• _Tasks to carry out_:
1 - Edit the report on the HSBC and Standard Chartered probes from "As part of this" up to and including "senior official said.", replacing "banking regulator" with "central bank".
2 - Proceed with the news report on Indian regulators and the HSBC and Standard Chartered probes, picking up after its final sentence.

The Reserve Bank and other Indian agencies are seeking details from British financial regulator FSA about two UK-based global banking giants HSBC and Standard Chartered.
Outsourcing of key oversight jobs by these two banks to India has come under the US scanner in separate probes related to issues like money laundering and terror financing.
Both the matters have come to the fore in less than a month’s time, raising serious concerns over the impact on the image of Indian outsourcing industry and possible implication on India’s fight against money laundering and terror funding.
Sources close to the development said the Indian financial sector authorities have started gathering all possible details about the two banks and any possible lapse in their compliance to regulations against money laundering and terror financing.
As part of this exercise, banking regulator RBI would soon approach UK’s Financial Services Authority (FSA), with which it had recently signed a new Memorandum of Understanding (MoU) for exchange of information and co-operation in surveillance operations, a senior official said.
Issues related to HSBC and Stanchart would be discussed at the next meeting of representatives of RBI and FSA, along with other supervisory developments and matters concerning various banks having operations in India and the UK, the official said.
New York state’s key banking regulator, the Department of Financial Services (DFS), had accused Standard Chartered Bank of hiding about 60,000 secret transactions with the Iranian government, involving $250 billion, and exposing the US financial system to terrorists, weapon dealers and drug kingpins.
HSBC’s staff in India have also come under the scanner in a separate probe in the US for deficiencies in their role as “offshore reviewers” of the global banking giant’s compliance to safety mechanism against money laundering and terrorist financing.
StanChart, as the UK-based bank is commonly known, has also been charged by the New York State Department of Financial Services with having deficient money laundering controls in its outsourcing of work to a captive unit in India.
Another probe found that an OCC (Office of Comptroller of the Currency, which is the primary federal regulator for banks in the US) visit to India in 2007 had revealed “weak monitoring procedures” in HSBC’s internal control systems.

• _Listed entries_:
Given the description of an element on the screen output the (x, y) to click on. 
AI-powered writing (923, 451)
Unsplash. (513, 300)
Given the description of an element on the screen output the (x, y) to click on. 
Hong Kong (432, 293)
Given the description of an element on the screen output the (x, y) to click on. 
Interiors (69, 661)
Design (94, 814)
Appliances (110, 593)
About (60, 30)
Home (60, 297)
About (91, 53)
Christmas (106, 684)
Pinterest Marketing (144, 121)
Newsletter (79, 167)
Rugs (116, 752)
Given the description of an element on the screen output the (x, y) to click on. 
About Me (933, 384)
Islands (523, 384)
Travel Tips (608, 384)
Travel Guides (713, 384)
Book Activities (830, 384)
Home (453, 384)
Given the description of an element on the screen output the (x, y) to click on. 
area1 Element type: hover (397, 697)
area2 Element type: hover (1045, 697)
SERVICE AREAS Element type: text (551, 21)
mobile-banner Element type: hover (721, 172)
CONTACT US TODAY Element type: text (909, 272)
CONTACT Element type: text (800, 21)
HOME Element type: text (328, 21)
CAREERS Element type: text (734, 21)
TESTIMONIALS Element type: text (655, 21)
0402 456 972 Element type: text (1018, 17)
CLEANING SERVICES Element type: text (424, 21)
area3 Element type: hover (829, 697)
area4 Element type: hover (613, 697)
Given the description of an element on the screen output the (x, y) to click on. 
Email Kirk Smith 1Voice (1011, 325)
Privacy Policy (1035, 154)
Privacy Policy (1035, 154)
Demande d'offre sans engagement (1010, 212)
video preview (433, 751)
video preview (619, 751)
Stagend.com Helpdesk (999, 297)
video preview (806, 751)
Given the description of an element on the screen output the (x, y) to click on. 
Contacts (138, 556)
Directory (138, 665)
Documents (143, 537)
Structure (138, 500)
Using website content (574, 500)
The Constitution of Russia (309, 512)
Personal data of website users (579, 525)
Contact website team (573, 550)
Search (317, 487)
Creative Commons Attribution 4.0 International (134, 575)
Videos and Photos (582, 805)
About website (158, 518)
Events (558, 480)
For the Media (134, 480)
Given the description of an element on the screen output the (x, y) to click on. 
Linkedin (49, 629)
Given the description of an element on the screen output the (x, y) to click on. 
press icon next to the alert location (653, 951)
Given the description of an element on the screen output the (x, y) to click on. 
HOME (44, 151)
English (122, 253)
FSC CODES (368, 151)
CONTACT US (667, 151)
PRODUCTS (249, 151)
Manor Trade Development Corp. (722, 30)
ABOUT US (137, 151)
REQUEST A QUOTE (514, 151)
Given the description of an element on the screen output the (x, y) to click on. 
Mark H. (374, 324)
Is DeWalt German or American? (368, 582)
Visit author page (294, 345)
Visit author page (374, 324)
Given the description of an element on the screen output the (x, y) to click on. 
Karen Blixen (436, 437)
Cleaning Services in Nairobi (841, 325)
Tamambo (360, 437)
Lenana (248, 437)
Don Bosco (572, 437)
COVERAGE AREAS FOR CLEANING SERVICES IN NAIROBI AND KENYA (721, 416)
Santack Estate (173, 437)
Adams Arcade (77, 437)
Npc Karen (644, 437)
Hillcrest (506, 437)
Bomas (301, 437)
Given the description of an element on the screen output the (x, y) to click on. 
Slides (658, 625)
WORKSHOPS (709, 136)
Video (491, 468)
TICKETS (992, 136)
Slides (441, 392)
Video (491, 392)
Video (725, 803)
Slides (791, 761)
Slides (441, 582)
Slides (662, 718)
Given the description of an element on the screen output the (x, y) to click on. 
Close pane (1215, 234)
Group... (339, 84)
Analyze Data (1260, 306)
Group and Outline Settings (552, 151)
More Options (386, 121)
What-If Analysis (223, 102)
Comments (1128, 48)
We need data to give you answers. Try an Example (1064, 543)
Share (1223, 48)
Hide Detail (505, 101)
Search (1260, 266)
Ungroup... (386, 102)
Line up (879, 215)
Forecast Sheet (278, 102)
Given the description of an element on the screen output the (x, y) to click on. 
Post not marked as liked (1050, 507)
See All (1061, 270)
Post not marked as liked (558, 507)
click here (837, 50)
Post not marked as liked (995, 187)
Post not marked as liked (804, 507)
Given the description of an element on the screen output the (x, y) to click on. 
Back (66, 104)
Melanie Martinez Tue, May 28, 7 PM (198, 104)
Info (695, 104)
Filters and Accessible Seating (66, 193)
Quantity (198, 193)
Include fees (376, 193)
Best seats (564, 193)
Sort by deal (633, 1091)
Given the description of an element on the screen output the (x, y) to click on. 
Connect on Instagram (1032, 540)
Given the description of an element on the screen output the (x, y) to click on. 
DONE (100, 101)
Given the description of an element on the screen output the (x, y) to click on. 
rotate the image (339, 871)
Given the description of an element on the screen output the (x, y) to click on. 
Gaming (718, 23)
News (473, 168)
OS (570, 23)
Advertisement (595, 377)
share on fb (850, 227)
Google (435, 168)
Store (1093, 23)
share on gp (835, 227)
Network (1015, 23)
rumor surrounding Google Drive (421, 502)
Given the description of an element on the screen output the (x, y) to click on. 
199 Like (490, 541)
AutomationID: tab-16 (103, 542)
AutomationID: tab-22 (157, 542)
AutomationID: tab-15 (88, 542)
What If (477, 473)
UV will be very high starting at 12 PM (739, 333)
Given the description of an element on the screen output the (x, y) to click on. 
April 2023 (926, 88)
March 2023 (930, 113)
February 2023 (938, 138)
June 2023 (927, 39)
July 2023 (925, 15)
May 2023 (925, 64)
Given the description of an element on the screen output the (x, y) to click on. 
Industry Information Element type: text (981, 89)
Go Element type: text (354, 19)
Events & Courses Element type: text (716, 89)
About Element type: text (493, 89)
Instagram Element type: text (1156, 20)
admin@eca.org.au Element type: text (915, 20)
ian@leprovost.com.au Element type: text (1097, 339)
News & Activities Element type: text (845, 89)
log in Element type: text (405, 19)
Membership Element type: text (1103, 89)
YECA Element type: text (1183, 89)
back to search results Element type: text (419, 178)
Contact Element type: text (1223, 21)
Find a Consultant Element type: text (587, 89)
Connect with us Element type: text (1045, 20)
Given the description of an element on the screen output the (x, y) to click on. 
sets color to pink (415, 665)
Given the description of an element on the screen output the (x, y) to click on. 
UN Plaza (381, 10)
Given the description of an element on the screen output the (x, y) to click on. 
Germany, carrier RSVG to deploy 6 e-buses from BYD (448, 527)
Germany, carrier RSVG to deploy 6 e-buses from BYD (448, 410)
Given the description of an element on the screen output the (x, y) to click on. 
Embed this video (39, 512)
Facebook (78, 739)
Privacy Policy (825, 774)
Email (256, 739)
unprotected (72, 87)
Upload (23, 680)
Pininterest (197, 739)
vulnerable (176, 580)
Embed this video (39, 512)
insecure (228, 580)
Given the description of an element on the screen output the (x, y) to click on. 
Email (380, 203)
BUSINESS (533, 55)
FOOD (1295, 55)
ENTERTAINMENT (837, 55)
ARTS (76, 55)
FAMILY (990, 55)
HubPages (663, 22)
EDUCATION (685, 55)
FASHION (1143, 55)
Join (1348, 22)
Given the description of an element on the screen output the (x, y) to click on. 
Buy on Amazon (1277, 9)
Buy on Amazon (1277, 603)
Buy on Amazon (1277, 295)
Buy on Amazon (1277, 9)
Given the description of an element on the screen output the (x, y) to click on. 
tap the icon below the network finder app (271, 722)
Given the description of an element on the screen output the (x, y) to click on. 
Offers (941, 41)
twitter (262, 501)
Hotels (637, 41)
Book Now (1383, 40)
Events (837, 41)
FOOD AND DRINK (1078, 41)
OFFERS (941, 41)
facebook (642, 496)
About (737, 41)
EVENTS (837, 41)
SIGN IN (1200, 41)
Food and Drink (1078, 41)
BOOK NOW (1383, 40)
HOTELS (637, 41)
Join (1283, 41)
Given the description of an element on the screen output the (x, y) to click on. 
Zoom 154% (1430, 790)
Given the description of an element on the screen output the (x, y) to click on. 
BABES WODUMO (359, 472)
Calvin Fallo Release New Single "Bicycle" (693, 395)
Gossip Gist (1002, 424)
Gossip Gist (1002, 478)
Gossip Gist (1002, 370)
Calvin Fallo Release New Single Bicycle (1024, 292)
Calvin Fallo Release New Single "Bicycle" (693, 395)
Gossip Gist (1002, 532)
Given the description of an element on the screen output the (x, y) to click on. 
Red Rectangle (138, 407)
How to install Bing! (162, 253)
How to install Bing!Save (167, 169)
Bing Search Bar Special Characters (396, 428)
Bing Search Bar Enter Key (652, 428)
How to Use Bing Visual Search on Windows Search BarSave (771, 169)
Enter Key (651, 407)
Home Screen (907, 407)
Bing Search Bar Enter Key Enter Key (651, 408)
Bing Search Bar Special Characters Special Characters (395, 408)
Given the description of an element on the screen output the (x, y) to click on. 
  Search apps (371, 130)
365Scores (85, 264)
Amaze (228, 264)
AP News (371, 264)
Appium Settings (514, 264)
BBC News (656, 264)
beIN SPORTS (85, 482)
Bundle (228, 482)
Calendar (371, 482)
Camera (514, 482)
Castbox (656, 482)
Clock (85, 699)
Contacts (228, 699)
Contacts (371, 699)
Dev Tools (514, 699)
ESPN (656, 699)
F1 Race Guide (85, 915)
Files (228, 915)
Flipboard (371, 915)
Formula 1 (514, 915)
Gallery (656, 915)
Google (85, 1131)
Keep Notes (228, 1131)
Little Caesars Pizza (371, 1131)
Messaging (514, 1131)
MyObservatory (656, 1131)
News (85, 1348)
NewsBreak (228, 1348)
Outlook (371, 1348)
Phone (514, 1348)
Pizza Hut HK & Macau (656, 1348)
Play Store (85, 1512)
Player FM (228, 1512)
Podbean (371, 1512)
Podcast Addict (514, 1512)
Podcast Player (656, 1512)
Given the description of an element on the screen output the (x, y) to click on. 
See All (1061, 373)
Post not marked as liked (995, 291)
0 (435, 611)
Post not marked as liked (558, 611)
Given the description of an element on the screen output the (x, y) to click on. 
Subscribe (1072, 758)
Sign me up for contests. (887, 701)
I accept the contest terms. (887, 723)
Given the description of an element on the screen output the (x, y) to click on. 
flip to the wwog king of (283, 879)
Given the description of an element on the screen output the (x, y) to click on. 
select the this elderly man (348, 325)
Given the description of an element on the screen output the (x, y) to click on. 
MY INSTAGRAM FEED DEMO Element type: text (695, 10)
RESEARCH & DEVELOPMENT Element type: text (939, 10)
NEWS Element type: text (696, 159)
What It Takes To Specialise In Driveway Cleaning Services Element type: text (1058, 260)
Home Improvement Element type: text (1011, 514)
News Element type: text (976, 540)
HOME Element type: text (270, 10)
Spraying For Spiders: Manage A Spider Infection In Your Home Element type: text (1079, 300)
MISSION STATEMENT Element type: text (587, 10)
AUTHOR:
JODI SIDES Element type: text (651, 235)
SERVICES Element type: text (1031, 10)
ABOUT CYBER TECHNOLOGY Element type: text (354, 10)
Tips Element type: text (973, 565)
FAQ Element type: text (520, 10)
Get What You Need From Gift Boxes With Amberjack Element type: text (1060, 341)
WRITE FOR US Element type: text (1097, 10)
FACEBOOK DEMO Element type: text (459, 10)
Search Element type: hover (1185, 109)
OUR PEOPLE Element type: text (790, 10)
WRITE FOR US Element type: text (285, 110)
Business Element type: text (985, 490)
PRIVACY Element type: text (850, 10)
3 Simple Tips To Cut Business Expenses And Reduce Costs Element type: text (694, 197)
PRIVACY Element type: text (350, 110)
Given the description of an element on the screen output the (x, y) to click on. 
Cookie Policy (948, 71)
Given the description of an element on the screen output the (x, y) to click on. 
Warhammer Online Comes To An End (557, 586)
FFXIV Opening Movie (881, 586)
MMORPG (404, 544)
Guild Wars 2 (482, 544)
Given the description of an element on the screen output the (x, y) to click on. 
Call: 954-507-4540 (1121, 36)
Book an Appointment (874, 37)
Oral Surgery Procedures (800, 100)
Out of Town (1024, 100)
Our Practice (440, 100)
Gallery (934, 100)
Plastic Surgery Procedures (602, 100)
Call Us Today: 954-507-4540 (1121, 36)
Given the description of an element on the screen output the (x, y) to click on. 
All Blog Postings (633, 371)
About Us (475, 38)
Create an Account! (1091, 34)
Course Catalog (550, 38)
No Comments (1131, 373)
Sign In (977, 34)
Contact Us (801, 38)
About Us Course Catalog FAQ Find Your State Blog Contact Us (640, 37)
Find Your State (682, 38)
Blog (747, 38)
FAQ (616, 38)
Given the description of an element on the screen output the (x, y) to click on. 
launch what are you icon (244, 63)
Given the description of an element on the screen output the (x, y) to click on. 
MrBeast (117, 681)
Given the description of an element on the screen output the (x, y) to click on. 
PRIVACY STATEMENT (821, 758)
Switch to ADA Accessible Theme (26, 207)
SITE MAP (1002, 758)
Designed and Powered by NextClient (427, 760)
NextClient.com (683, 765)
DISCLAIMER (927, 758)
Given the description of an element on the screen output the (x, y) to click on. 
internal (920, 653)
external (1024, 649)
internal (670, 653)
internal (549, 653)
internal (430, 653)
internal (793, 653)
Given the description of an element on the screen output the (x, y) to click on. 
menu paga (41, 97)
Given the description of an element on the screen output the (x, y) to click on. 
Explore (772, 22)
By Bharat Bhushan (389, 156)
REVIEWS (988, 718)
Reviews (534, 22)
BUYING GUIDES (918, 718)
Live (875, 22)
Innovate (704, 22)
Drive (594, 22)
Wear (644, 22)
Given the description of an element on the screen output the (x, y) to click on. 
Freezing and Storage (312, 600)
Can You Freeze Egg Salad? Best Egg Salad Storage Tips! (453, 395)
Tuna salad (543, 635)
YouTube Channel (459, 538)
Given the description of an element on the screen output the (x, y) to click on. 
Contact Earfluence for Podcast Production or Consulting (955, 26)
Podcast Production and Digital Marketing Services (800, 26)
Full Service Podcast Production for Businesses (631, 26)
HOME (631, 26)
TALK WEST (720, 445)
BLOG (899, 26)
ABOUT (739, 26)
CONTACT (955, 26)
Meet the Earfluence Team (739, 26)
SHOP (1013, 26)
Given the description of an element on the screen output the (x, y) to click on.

• _Responses to the tasks_:
1 -
As part of this exercise, central bank RBI would soon approach UK’s Financial Services Authority (FSA), with which it had recently signed a new Memorandum of Understanding (MoU) for exchange of information and co-operation in surveillance operations, a senior official said.

2 -
While HSBC has been charged with outsourcing these jobs mostly as cost-saving measures, StanChart has been accused of sending such important functions to offshore locations to escape “watchful eye” of the US regulators.
The findings of the two probes have come at a time when the voices against outsourcing of jobs to India and other locations as such are gaining momentum in the US, ahead of Presidential elections in November.
Soon after the HSBC probe became public last month, a top Finance Ministry official in New Delhi had said that the Reserve Bank of India (RBI) is looking into the matter and also promised all necessary assistance to the central bank.
Besides seeking information from the UK regulator, the RBI is also waiting for inputs from the US regulators, including the US Federal Reserve, state regulators and other agencies, sources said.
RBI’s main focus is on the banking operations of HSBC and StanChart in India and therefore it is relying mostly on assistance from the UK, where these banks are headquartered.
The MoU between UK’s FSA and RBI, which was incidentally signed on July 17 — the same day when the US probe report against HSBC was made public — provides for cooperation in the area of banking supervision, including for the exchange of supervisory information.
The MoU would help India seek material information and help from the UK in cases like HSBC, as also on other issues relating to British banks operating in India.